# STORED ROWS
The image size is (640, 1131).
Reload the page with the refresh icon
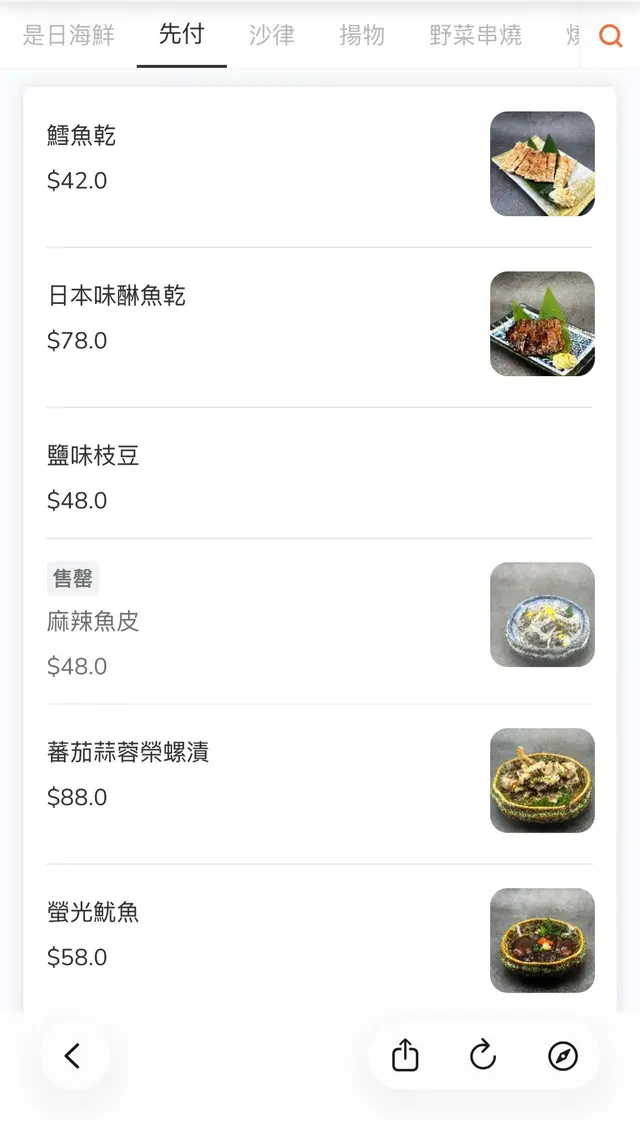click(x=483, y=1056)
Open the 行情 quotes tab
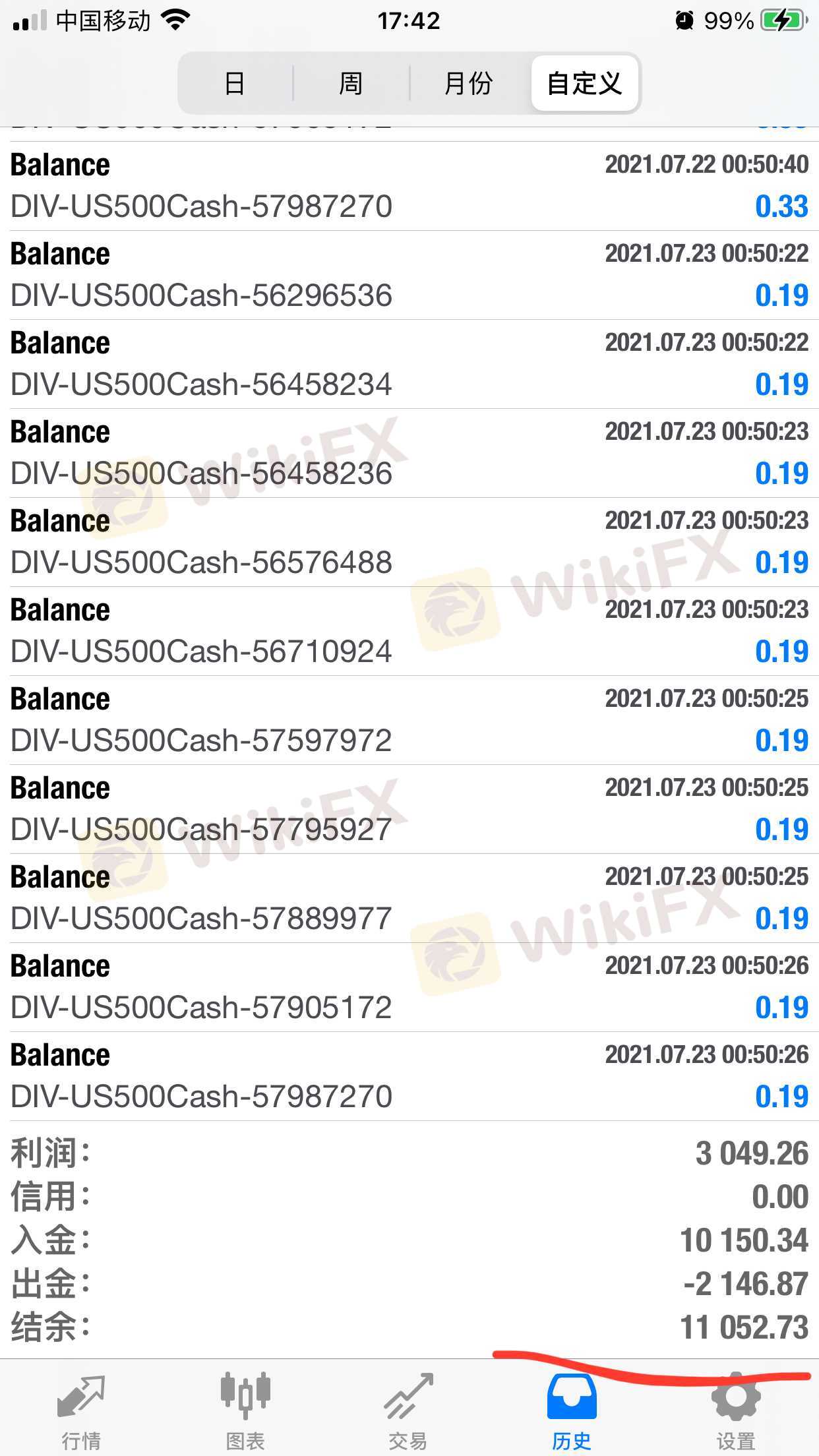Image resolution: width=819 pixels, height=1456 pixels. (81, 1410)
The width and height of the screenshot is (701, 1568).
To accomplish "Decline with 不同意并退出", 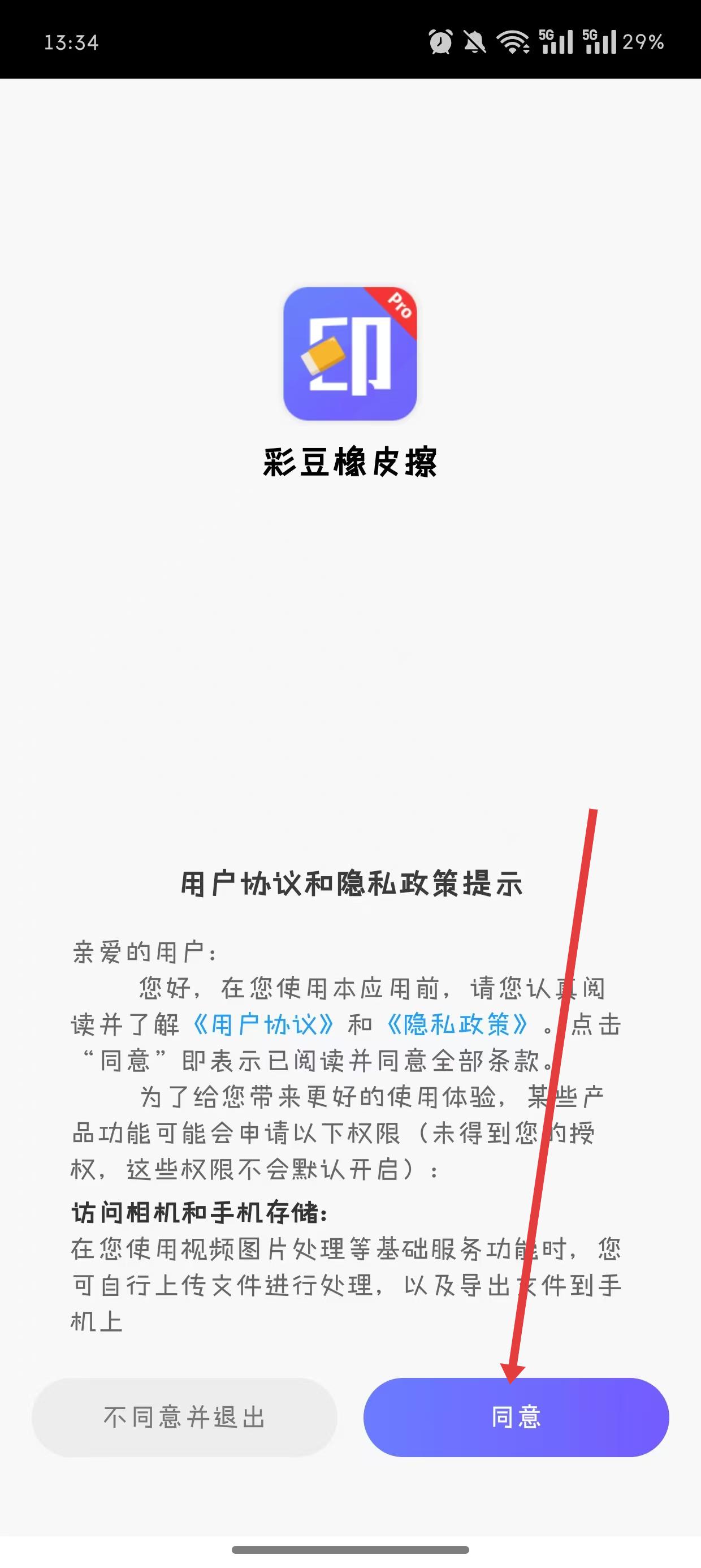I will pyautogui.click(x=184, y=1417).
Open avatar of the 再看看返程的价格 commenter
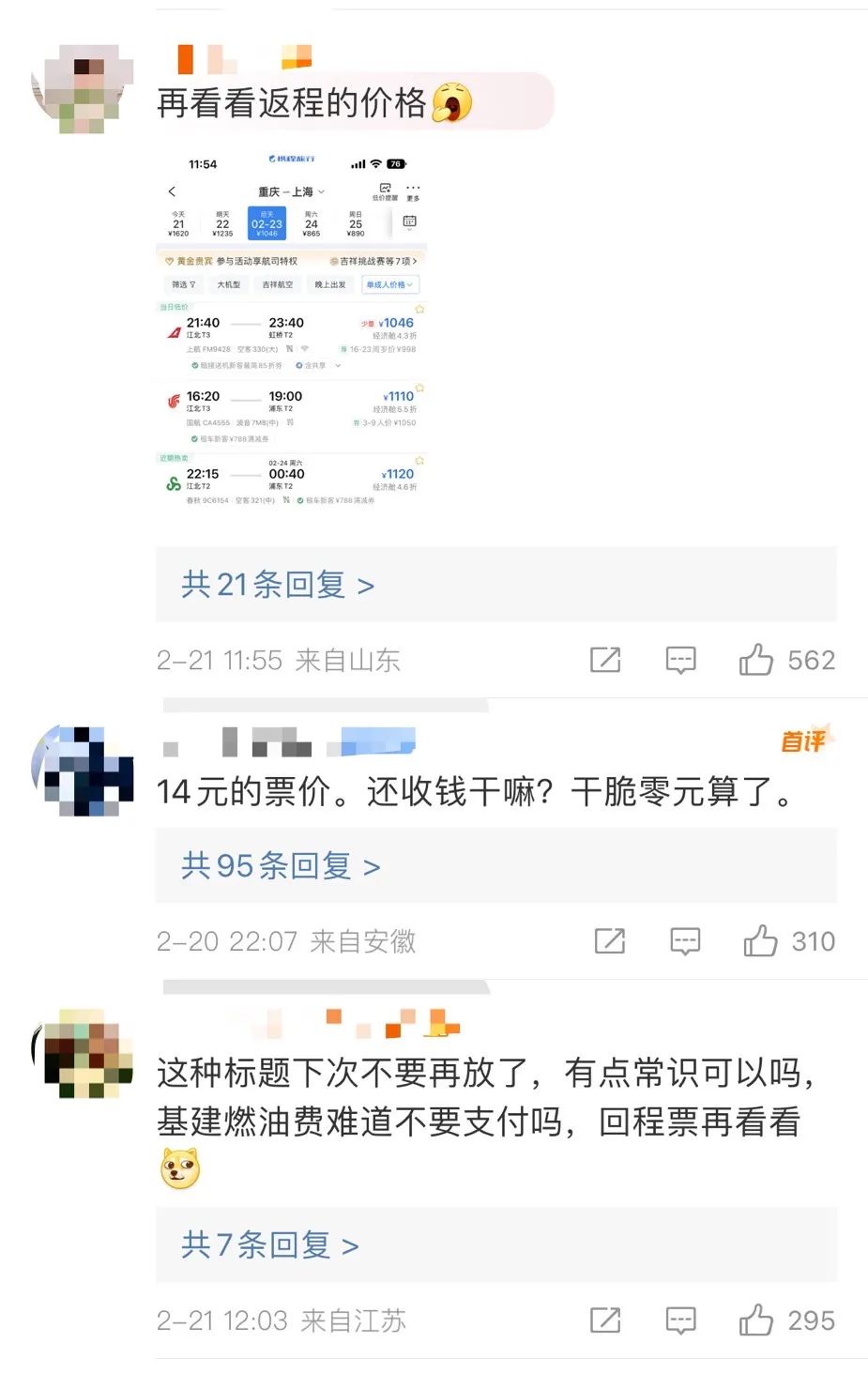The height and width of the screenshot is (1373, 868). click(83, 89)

==

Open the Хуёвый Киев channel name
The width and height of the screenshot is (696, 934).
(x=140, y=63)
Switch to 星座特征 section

--

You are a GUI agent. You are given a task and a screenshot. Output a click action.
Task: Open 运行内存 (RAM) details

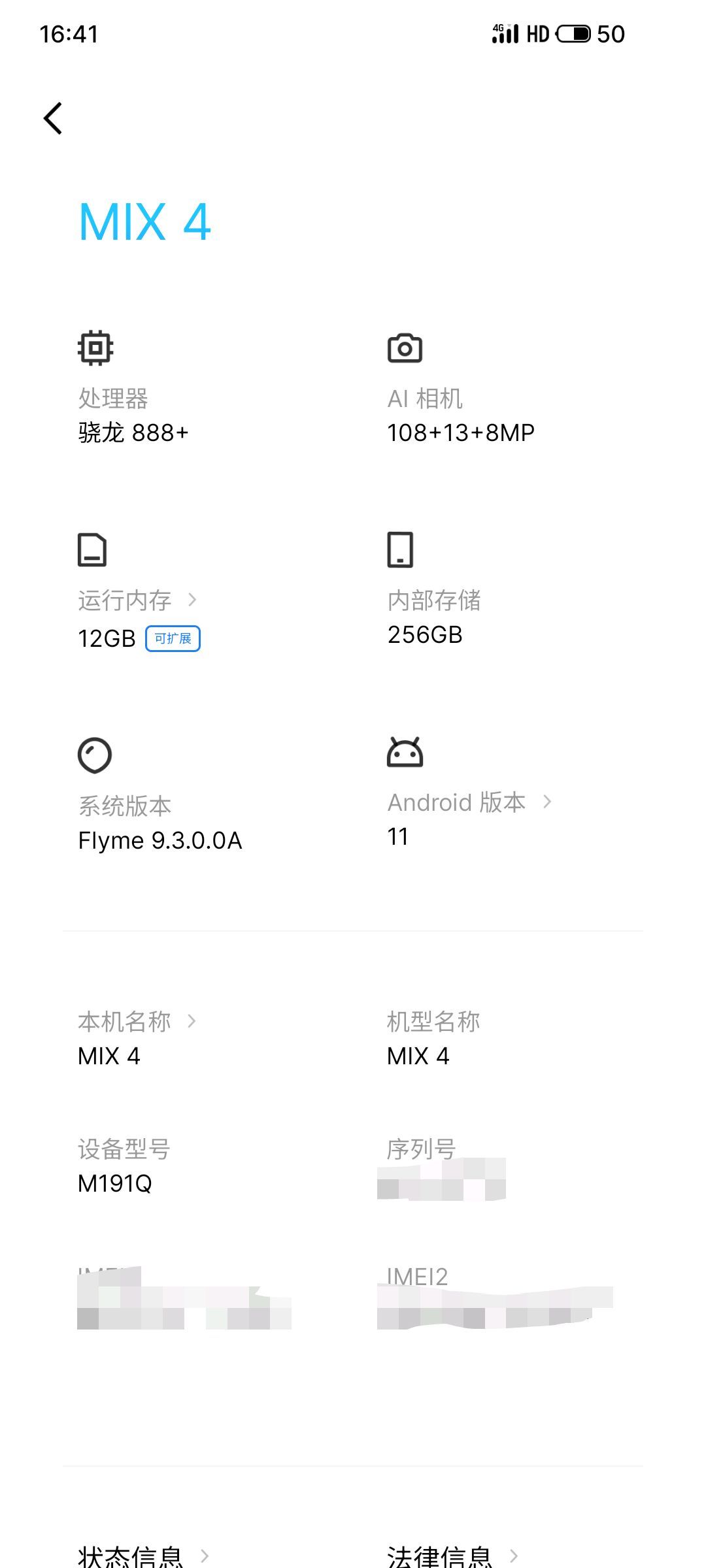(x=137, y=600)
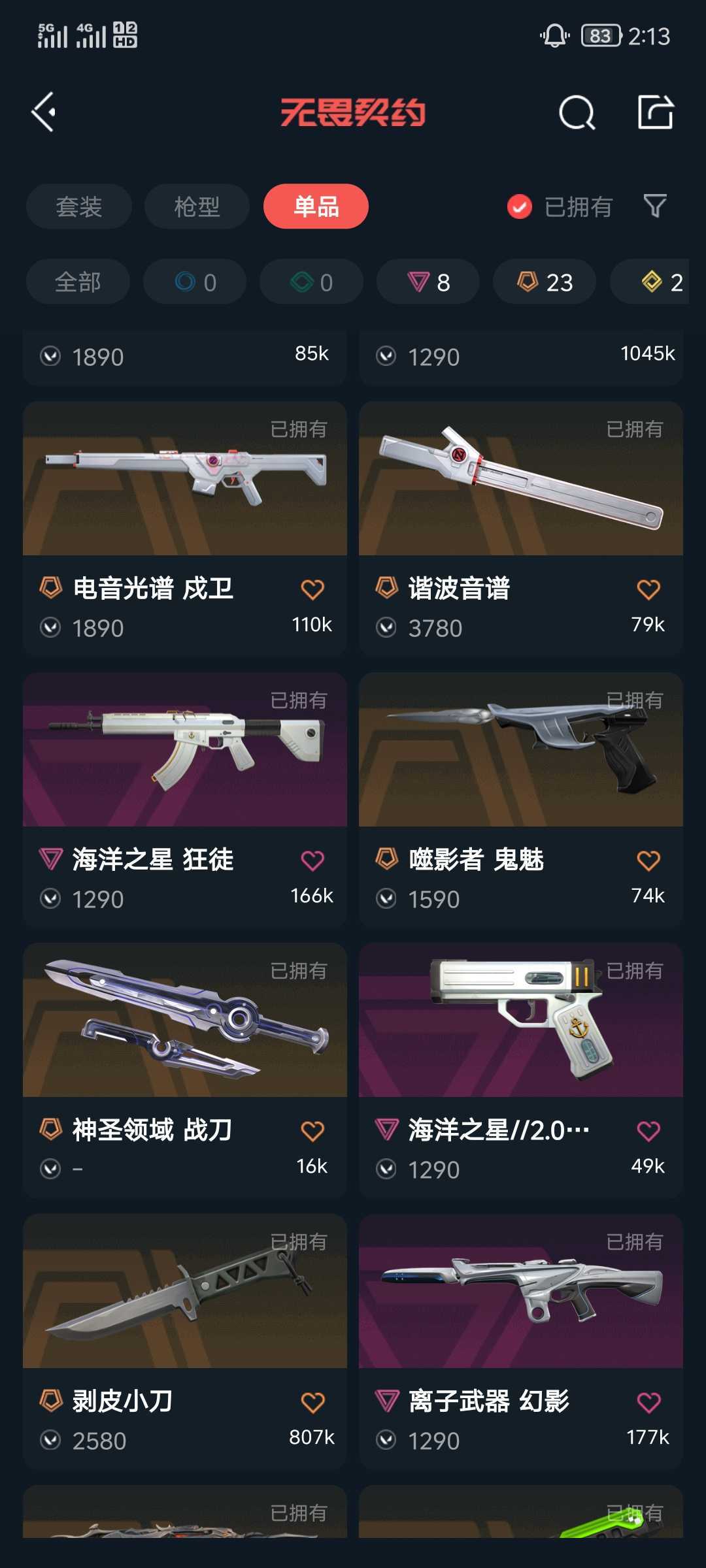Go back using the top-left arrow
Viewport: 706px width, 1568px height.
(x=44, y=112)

# DIRECTIONS FOR THIS TASK
Copy out the entries word for word, beginning at the line that has "Open the Хуёвый Киев channel name" and stopping after the line that has "Switch to 星座特征 section".

# TASK SOLUTION
Open the Хуёвый Киев channel name
The width and height of the screenshot is (696, 934).
(x=140, y=63)
Switch to 星座特征 section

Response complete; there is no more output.